◆ Task objective:
Pick out every line in the data below that holds "computer".

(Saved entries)
════

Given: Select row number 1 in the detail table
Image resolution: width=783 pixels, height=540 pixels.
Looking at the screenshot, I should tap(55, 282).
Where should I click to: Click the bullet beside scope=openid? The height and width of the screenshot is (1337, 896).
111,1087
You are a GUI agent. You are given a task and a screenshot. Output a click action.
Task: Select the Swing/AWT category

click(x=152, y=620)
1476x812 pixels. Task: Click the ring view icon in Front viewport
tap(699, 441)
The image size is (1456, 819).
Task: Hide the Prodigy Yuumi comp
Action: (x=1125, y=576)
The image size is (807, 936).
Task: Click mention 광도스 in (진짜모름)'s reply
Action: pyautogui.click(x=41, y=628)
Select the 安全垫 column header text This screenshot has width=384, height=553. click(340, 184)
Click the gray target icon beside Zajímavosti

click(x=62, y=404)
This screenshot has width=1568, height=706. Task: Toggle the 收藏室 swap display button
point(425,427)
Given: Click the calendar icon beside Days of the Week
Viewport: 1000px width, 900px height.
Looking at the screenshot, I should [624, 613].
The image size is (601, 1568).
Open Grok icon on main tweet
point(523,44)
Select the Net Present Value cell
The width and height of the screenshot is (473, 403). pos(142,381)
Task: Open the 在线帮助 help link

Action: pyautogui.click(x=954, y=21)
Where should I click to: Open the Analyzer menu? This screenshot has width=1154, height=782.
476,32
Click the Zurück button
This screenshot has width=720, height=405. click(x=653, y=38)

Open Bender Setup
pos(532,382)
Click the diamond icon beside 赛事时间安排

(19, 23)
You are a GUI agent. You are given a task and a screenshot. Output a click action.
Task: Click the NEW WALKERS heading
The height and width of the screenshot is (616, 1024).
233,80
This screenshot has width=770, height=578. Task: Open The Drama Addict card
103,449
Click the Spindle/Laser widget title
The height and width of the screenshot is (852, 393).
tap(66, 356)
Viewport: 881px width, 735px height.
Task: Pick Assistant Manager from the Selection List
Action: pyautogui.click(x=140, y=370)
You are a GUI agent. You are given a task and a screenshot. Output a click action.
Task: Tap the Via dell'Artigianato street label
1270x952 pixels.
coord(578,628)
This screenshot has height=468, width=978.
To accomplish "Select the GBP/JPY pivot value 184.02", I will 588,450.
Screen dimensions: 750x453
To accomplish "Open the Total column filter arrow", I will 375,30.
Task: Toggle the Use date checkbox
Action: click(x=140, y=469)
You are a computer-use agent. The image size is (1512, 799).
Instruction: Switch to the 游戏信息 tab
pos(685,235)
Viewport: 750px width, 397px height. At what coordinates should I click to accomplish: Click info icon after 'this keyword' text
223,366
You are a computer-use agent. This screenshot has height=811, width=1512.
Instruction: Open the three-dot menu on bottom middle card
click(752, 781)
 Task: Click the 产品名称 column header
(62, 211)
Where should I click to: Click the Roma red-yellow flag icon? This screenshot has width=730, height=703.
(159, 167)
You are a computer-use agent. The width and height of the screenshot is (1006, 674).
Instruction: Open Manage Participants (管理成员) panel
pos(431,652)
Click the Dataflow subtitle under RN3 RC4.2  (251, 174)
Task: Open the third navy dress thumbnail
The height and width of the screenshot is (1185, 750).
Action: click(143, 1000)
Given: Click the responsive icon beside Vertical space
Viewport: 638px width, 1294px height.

════

◆ Written solution:
You are a computer-use agent. The image size is (1512, 799).
You are a computer-use agent. This screenshot has height=811, width=1512.
You are a computer-use agent. The width and height of the screenshot is (1006, 674).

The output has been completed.